Recent historical research, notably a 2005 article by University of San Diego law professor Michael Rappaport, provides evidence that the founders understood the recess clause narrowly. Rappaport painstakingly examines the recess appointments made by the first few presidents, and finds that nearly all of them involved vacancies that opened up during a recess between sessions of Congress, at least where the evidence is clear. Some early executive-branch opinions also expressed this understanding.

The striking thing about the originalist claim is that it throws to the winds a longstanding constitutional tradition, and disregards policy arguments for giving the president a way to counteract senatorial inertia and obstruction, for the sake of—what, exactly? The lawyers David Rivkin and Lee Casey argue in the Wall Street Journal that the founders divided the appointments power between the president and the Senate in order to safeguard liberty and prevent the president from appointing bad people. Maybe so. But it is hard to maintain that President Obama (or any other president) has used the recess appointment power to cut out the Senate. During the 111th Congress (2009–10), for example, President Obama appointed 843 top-level executive branch officials with Senate consent. He has appointed 218 judges, all with Senate consent, over the last five years. Also during these five years, he made only 32 recess appointments, all of executive branch officials—a minuscule fraction of the total.

The originalists want this case to turn on the outcome of antiquarian research on late-18th-century language and political practice. They want us to swim through an ocean of writings from the time for uses of “happen” and “Recess,” and pore over musty records of the appointments of Washington, Adams, Jefferson, and Madison. Much ink is spilled over such profound questions as: On what date did the first Postmaster General or second Chief Coiner of the U.S. Mint resign? Madison’s attempt to appoint Gaillard to the bench in April 1813, to fill a vacancy that predated the relevant congressional recess, shows that at least one founder may have thought he had this power—if, that is, Madison thought he was acting constitutionally. A conscientious originalist should also take into account that the recess appointment issue was never high on the founders’ agenda, that they may have used broad language to duck an elusive policy question, and that the early presidents and their advisers, who were politically vulnerable, may have cautiously interpreted the recess appointments clause to avoid a fight with Congress.

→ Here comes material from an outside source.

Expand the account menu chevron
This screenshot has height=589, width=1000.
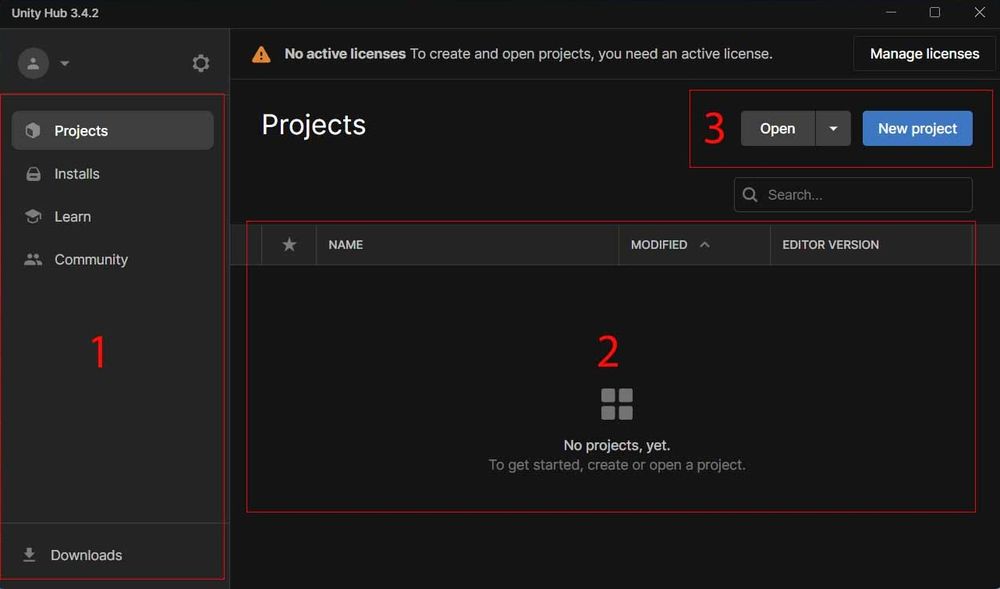point(63,63)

And now consider what the originalist must ignore: the huge growth of the country, and the vastly expanded federal bureaucracy that allows the national government to be much more involved in the regulation of everyday life. In 1789, the president made do with a single part-time attorney general. Today, the Justice Department employs more than 100,000 people. The founders did not anticipate the party system, and could not foresee that opportunities for conflict between the president and Senate would multiply infinitely. They surely did not foresee all the opportunities for obstruction afforded to a Senate with 100 members (compared with 26 at the founding) that often operates by consensus, or supermajority rule.

Weighing in on the other side of the ledger are other modern-day realities. Planes, telephones, and the Internet would make it easy for the president to call Congress back into session or reach members during a recess, so maybe the recess appointment power is not as important as it once was. Also, the Senate has established its own rules for recess appointments—how should that factor in? Noel Canning makes a reasonable argument that the Senate was within its rights to block intrasessions recess appointments by gaveling in “pro forma” (phony) sessions during the 20-day break. But this argument, too, is foreclosed to the originalists. Is the right way to resolve a 21st-century controversy to place the minutiae of the 1790s under a magnifying glass and ignore everything that came later? Whether you come down for or against Obama, surely the answer is no.